WHAT IS REQUIRED
Rewrite all the entries below, changing every "Instruction" to "Command" and leaving everything else as is. Omit the pictures from your answer.

DATA EXTRACT
******
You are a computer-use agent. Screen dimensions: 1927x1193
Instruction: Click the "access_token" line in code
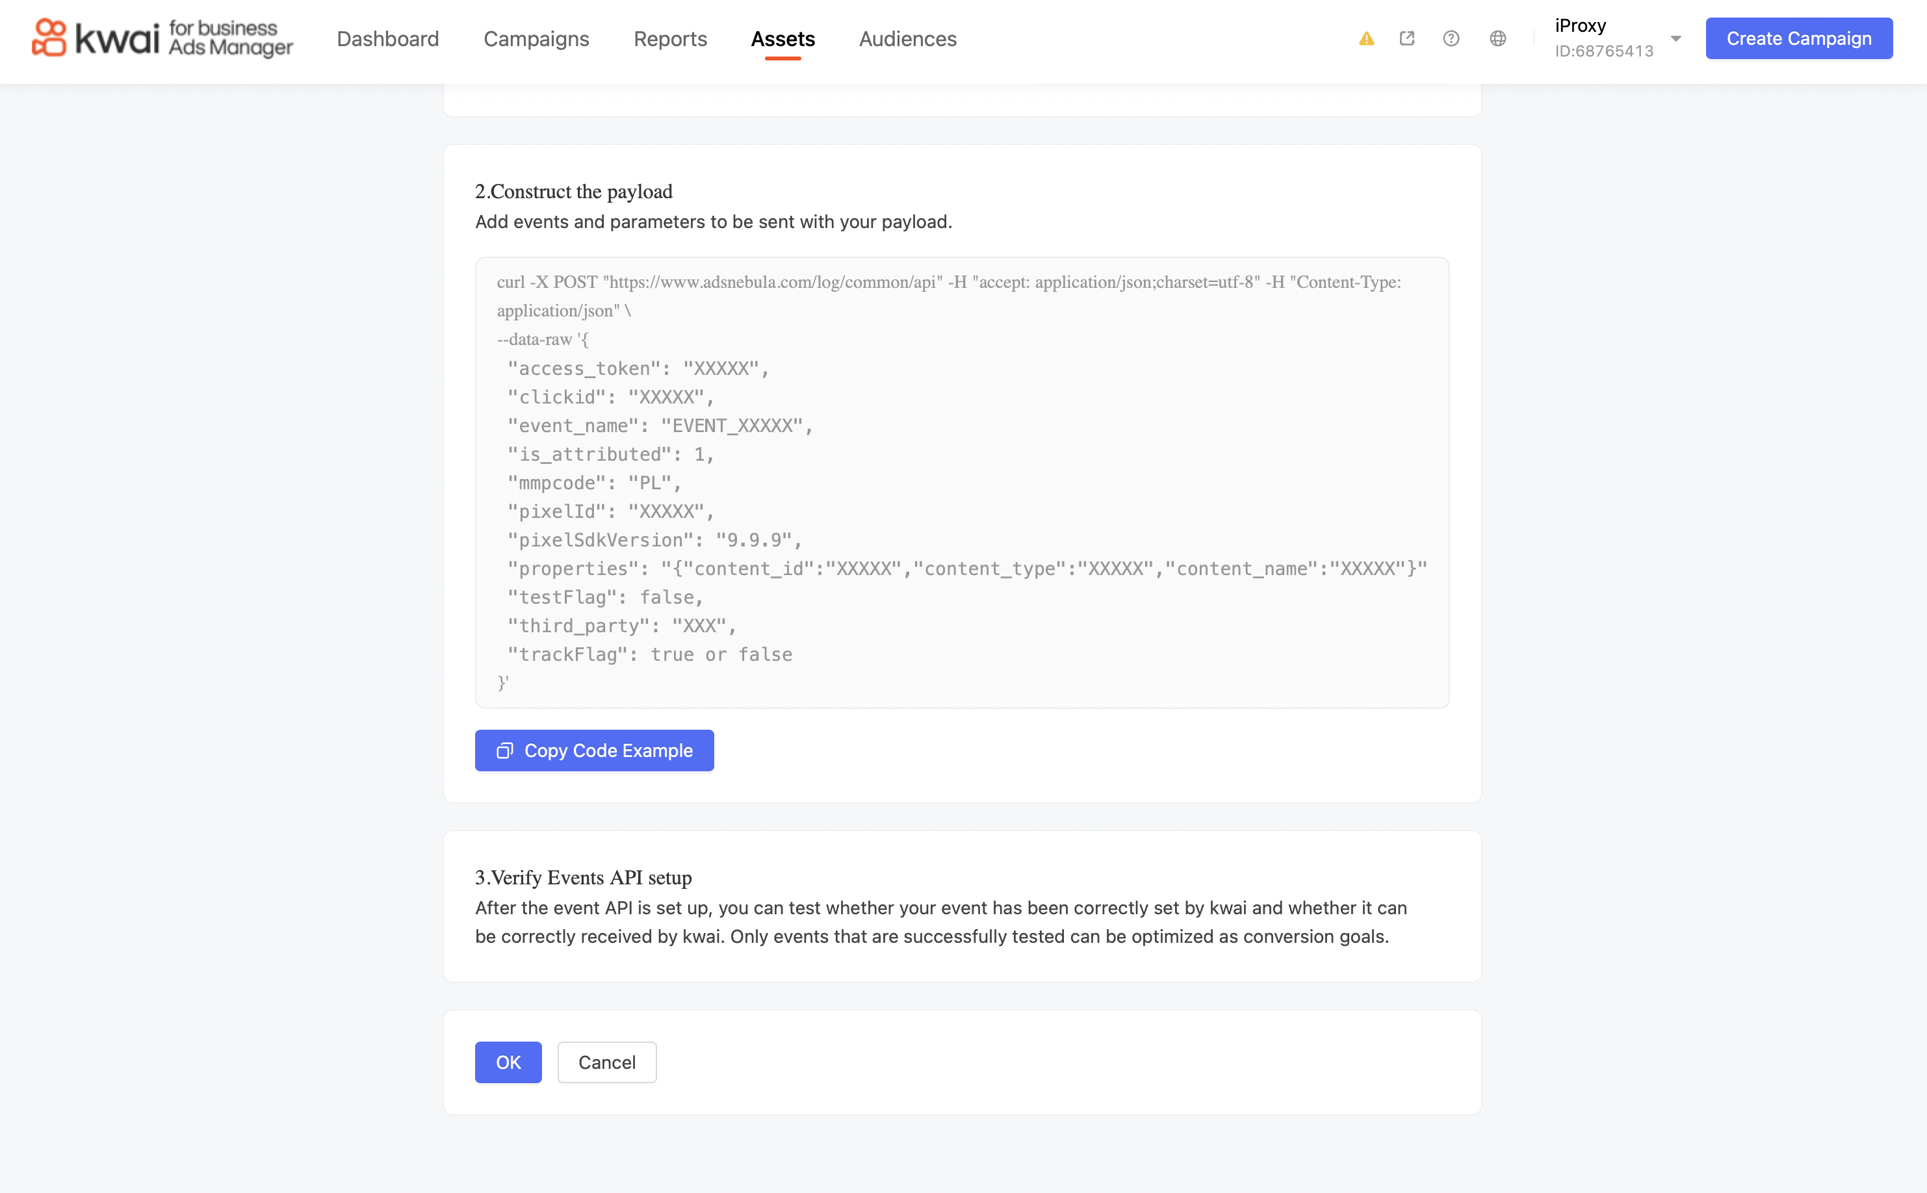click(x=638, y=368)
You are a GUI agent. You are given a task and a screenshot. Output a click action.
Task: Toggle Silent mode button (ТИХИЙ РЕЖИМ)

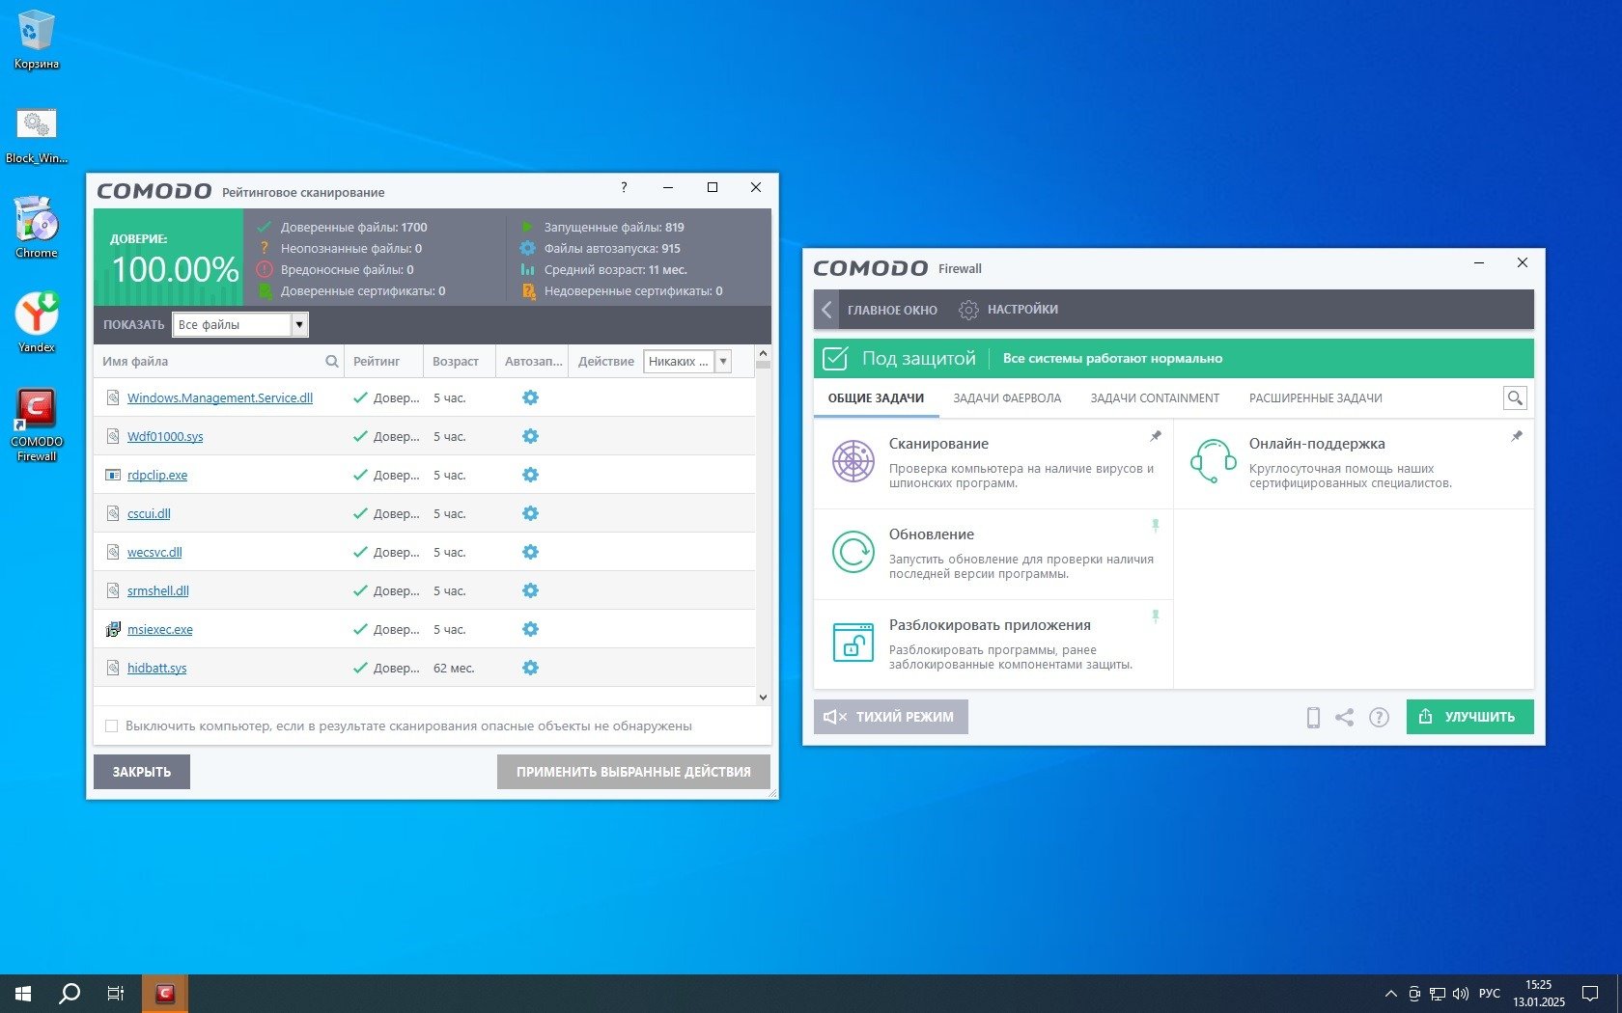click(x=890, y=717)
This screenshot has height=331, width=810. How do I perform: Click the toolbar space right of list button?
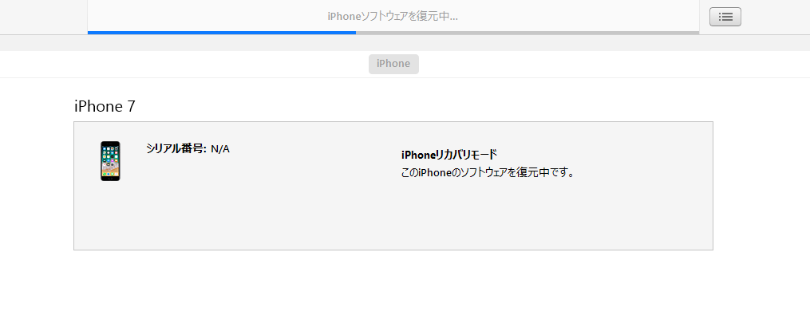pos(775,17)
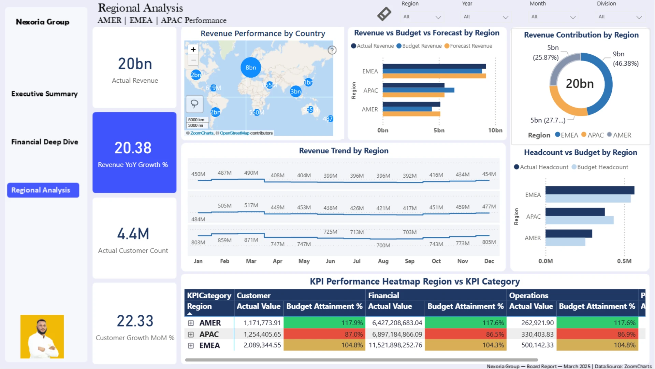Expand the EMEA row in heatmap
The width and height of the screenshot is (655, 369).
coord(191,346)
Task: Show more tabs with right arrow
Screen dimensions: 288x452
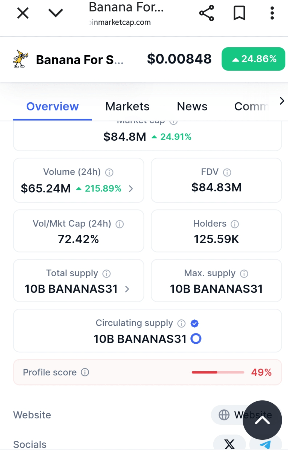Action: point(282,101)
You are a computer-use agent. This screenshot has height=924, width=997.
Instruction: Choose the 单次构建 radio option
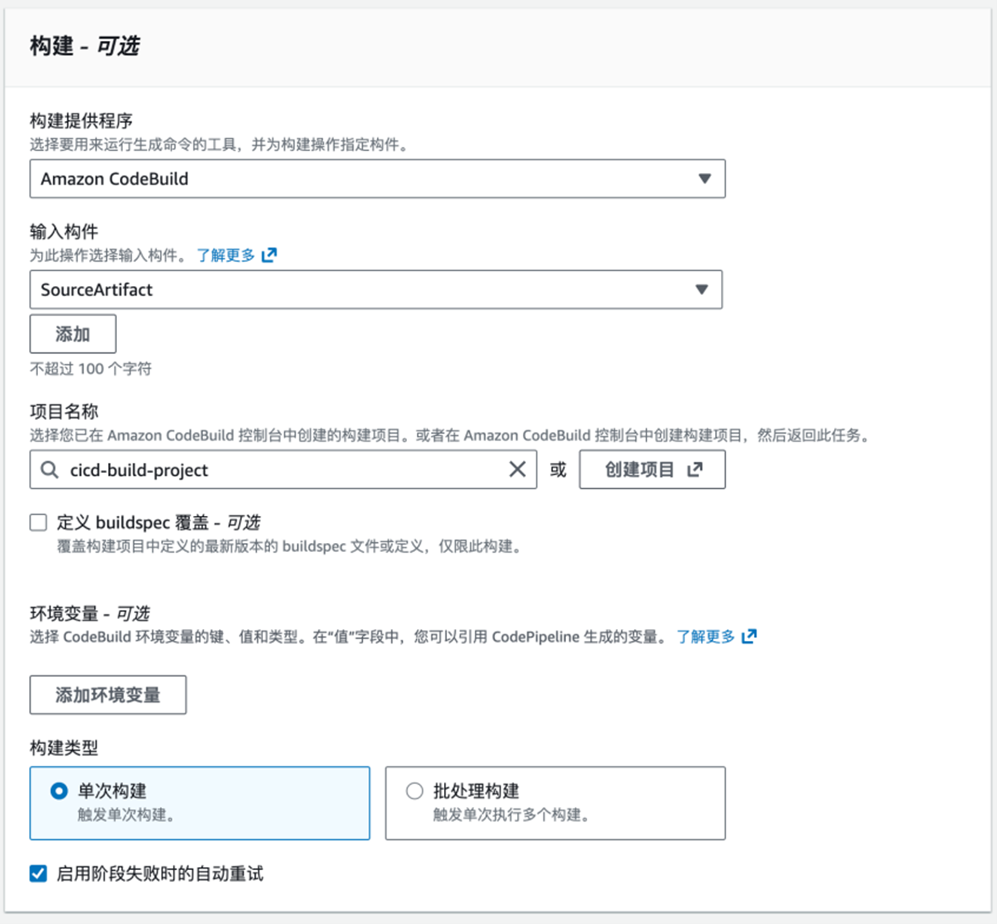[59, 791]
******
PROBLEM SOLUTION
You are a computer-use agent. Screen dimensions: 1927x1193
Command: Click the "access_token" line in code
click(x=638, y=368)
You are a GUI agent. You are given a task and a screenshot. Output a click action.
Task: Toggle Silent mode button (ТИХИЙ РЕЖИМ)

click(x=890, y=717)
This screenshot has height=331, width=810. How do I perform: Click the toolbar space right of list button?
pos(775,17)
Expand the EMEA row in heatmap
The width and height of the screenshot is (655, 369).
coord(191,346)
Task: Show more tabs with right arrow
Screen dimensions: 288x452
Action: point(282,101)
You are a computer-use agent. This screenshot has height=924, width=997.
Command: Choose the 单次构建 radio option
[59, 791]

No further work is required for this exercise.